Work task -> Restate the entries word for word, leaving nothing out.

Records to use ->
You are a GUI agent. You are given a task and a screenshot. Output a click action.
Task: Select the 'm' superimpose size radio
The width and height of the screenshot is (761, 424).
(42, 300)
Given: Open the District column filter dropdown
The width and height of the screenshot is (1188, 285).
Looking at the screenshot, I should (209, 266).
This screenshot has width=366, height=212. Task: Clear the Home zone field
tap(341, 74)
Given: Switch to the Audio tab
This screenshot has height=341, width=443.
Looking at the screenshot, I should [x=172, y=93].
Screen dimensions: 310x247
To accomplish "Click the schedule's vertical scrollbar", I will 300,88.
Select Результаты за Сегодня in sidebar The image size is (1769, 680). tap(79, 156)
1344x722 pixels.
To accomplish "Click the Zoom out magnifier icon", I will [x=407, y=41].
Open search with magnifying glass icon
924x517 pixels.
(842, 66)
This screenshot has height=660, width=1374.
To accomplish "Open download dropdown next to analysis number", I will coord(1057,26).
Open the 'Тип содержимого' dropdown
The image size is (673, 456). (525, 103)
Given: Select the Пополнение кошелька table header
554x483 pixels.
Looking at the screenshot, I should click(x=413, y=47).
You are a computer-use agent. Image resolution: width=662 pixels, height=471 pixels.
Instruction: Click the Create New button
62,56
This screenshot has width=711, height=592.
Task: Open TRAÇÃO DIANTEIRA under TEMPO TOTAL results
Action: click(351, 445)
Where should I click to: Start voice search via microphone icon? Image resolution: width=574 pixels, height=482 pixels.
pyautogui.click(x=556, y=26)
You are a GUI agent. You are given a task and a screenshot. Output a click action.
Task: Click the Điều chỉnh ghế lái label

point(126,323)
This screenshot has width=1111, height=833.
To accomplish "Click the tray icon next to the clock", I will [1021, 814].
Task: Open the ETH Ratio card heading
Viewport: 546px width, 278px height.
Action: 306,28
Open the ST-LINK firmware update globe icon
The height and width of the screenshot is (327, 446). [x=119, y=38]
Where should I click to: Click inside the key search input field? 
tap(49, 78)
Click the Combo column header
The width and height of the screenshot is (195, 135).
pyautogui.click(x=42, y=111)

Task output ->
You are a GUI agent. You are given a task and a screenshot. Output a click action.
Task: Select the 'm' superimpose size radio
The width and height of the screenshot is (761, 424).
(42, 300)
Given: Open the District column filter dropdown
The width and height of the screenshot is (1188, 285).
Looking at the screenshot, I should (209, 266).
This screenshot has width=366, height=212. Task: Clear the Home zone field
tap(341, 74)
Given: Switch to the Audio tab
This screenshot has height=341, width=443.
Looking at the screenshot, I should [x=172, y=93].
Screen dimensions: 310x247
To accomplish "Click the schedule's vertical scrollbar", I will 300,88.
Select Результаты за Сегодня in sidebar The image size is (1769, 680). tap(79, 156)
1344x722 pixels.
To accomplish "Click the Zoom out magnifier icon", I will [x=407, y=41].
Open search with magnifying glass icon
924x517 pixels.
(842, 66)
This screenshot has height=660, width=1374.
To accomplish "Open download dropdown next to analysis number", I will coord(1057,26).
Open the 'Тип содержимого' dropdown
The image size is (673, 456). (525, 103)
Given: Select the Пополнение кошелька table header
554x483 pixels.
Looking at the screenshot, I should click(x=413, y=47).
You are a computer-use agent. Image resolution: width=662 pixels, height=471 pixels.
Instruction: Click the Create New button
62,56
This screenshot has width=711, height=592.
Task: Open TRAÇÃO DIANTEIRA under TEMPO TOTAL results
Action: click(351, 445)
Where should I click to: Start voice search via microphone icon? Image resolution: width=574 pixels, height=482 pixels.
pyautogui.click(x=556, y=26)
You are a GUI agent. You are given a task and a screenshot. Output a click action.
Task: Click the Điều chỉnh ghế lái label

point(126,323)
This screenshot has width=1111, height=833.
To accomplish "Click the tray icon next to the clock", I will [1021, 814].
Task: Open the ETH Ratio card heading
Viewport: 546px width, 278px height.
Action: 306,28
Open the ST-LINK firmware update globe icon
The height and width of the screenshot is (327, 446). [x=119, y=38]
Where should I click to: Click inside the key search input field? 
tap(49, 78)
Click the Combo column header
The width and height of the screenshot is (195, 135).
pyautogui.click(x=42, y=111)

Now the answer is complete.